Decisione di riferimento: cc • N° 07-41.406 • 2009-02-04 • Consulta la decisione →
Immaginate: siete assistenti sociali a Rixheim, assunti nel 1990. Un collega arriva nel 1994, dopo una riforma delle griglie salariali. Senza spiegazioni, scoprite che guadagna più di voi, nonostante le vostre mansioni siano strettamente identiche. Ingiusto, no? È esattamente ciò che ha vissuto un gruppo di dipendenti di un'associazione, e la Corte di cassazione ha dato loro ragione.
Questa decisione del 4 febbraio 2009 (n° 07-41.406) è un pilastro del principio « a parità di lavoro, parità di salario ». Risponde a una domanda cruciale per ogni datore di lavoro: si possono pagare diversamente dipendenti che svolgono lo stesso lavoro, semplicemente perché alcuni sono stati assunti prima dell'entrata in vigore di un nuovo accordo collettivo e altri dopo? La risposta è no, salvo giustificazione con ragioni oggettive e pertinenti.
Che siate dirigenti di una PMI a Wittenheim o responsabili HR di un ente locale, questa sentenza vi riguarda. Impone di verificare l'assenza di discriminazione salariale legata alla data di assunzione, pena l'obbligo di allineare le retribuzioni verso l'alto.
I fatti: una storia che capita ogni giorno
Il caso riguarda assistenti sociali di un'associazione parigina. Prima del 1993, la loro griglia retributiva evolveva lentamente, per scaglioni. Un protocollo d'accordo firmato il 14 maggio 1992, entrato in vigore il 1° gennaio 1993, ha riformato questa griglia: per i nuovi assunti, l'avanzamento diventava più rapido, consentendo di raggiungere più velocemente salari più alti. Risultato concreto: un assistente sociale reclutato dopo il 1993 poteva, dopo alcuni anni, guadagnare più di un collega assunto prima del 1993, con la stessa anzianità totale e le stesse funzioni.
Il Sig. X e molti altri dipendenti, in servizio prima del 1993, hanno adito il consiglio di prud'hommes (tribunale competente per le controversie individuali di lavoro). Chiedevano un recupero salariale e danni e interessi per discriminazione. Il datore di lavoro si difendeva invocando il meccanismo convenzionale: non era una decisione arbitraria, ma l'applicazione di un accordo collettivo negoziato con i sindacati.
I prud'hommes hanno dato ragione ai dipendenti. Il datore di lavoro ha fatto appello, poi ha proposto ricorso in cassazione. La Corte di cassazione, con sentenza del 4 febbraio 2009, ha respinto il ricorso e confermato la decisione dei giudici di merito (corte d'appello di Parigi).
Il ragionamento della giurisdizione — analizzato
L'Alta Corte (Corte di cassazione) ha applicato il principio « a parità di lavoro, parità di salario », derivante dall'articolo L. 3221-2 del Codice del lavoro (che impone al datore di lavoro di garantire l'uguaglianza di retribuzione tra tutti i dipendenti, per lo stesso lavoro o per un lavoro di pari valore). Ha ricordato che la sola differenza di data di assunzione – prima o dopo l'entrata in vigore di un accordo collettivo – non costituisce una ragione oggettiva sufficiente per giustificare un divario retributivo.
Per essere legittima, una differenza di trattamento deve basarsi su elementi oggettivi e pertinenti, come l'anzianità effettiva (calcolata in modo uniforme), i diplomi, l'esperienza, le responsabilità aggiuntive o i risultati commerciali. Nel caso di specie, i giudici hanno constatato che i dipendenti interessati si trovavano in una situazione identica: stessa funzione, stessa anzianità totale, stesso valore del lavoro.
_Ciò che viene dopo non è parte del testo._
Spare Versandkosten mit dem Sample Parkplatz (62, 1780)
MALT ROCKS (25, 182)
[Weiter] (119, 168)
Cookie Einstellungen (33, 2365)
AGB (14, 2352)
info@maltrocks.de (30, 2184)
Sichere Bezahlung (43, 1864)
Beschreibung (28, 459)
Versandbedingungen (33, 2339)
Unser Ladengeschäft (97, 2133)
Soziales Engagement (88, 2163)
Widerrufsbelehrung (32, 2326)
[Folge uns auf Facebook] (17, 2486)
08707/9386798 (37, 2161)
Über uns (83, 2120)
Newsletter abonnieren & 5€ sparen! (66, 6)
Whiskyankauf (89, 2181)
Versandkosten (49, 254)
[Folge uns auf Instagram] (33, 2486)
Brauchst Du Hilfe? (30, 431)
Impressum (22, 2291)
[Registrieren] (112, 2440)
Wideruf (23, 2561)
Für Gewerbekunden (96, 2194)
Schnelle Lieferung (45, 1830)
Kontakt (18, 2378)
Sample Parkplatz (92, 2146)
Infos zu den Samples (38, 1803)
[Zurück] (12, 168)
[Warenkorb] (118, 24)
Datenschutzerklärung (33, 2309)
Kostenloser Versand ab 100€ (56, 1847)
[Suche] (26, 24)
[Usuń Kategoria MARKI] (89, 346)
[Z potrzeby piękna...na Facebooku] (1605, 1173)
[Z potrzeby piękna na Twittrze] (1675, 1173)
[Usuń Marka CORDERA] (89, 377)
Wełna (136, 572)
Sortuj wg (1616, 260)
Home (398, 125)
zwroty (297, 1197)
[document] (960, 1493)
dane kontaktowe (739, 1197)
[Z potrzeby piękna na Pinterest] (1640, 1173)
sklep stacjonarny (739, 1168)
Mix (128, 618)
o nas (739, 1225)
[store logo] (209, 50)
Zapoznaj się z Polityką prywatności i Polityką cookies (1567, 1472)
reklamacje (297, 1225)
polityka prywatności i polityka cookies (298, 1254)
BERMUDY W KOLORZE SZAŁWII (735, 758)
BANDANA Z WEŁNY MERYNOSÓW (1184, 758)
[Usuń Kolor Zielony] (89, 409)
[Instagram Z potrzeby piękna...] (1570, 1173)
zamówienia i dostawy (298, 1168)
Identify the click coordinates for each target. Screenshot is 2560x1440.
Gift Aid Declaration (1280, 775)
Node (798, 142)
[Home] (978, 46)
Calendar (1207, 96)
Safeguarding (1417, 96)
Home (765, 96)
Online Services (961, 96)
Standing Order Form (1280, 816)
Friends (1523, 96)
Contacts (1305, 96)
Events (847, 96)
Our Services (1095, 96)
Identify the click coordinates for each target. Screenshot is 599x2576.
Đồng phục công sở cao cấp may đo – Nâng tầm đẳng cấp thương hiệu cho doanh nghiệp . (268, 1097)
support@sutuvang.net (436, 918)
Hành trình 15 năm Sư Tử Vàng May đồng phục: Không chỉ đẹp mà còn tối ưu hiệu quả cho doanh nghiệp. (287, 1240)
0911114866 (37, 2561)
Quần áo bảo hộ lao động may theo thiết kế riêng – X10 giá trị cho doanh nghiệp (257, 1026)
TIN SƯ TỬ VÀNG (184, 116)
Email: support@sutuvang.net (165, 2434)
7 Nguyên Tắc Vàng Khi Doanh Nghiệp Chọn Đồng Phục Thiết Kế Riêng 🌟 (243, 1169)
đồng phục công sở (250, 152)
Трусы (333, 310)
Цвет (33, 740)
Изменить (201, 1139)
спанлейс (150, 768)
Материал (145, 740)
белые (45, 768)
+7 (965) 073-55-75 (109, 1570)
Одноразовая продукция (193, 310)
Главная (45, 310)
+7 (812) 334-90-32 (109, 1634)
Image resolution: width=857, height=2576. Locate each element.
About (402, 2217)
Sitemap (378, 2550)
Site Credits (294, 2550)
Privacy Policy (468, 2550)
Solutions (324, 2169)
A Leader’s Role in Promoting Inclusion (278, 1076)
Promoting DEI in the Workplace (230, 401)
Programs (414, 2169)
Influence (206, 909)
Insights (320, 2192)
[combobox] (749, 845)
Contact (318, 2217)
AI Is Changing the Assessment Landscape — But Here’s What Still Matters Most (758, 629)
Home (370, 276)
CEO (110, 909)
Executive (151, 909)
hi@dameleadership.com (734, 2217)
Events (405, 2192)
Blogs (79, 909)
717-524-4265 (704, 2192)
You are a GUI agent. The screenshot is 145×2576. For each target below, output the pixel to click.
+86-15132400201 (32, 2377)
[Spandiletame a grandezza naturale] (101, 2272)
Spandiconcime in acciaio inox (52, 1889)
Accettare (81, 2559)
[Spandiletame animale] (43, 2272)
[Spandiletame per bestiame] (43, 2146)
L'unica differenza riguardava la data di nomina nelle funzioni, anteriore o posteriore alla riforma.
La Corte ha quindi approvato la corte d'appello per aver giudicato che la disparità retributiva non era giustificata. Ha insistito sul fatto che il datore di lavoro deve dimostrare la ragione oggettiva, e che il giudice deve verificare se tale ragione è pertinente. In assenza di tale prova, prevale il principio di uguaglianza, e il dipendente leso può ottenere un recupero e danni e interessi.
Questa sentenza non è un revirement, ma una conferma e un chiarimento. Si inserisce in una giurisprudenza costante che protegge i dipendenti dalle discriminazioni indirette, anche se derivanti da un accordo collettivo.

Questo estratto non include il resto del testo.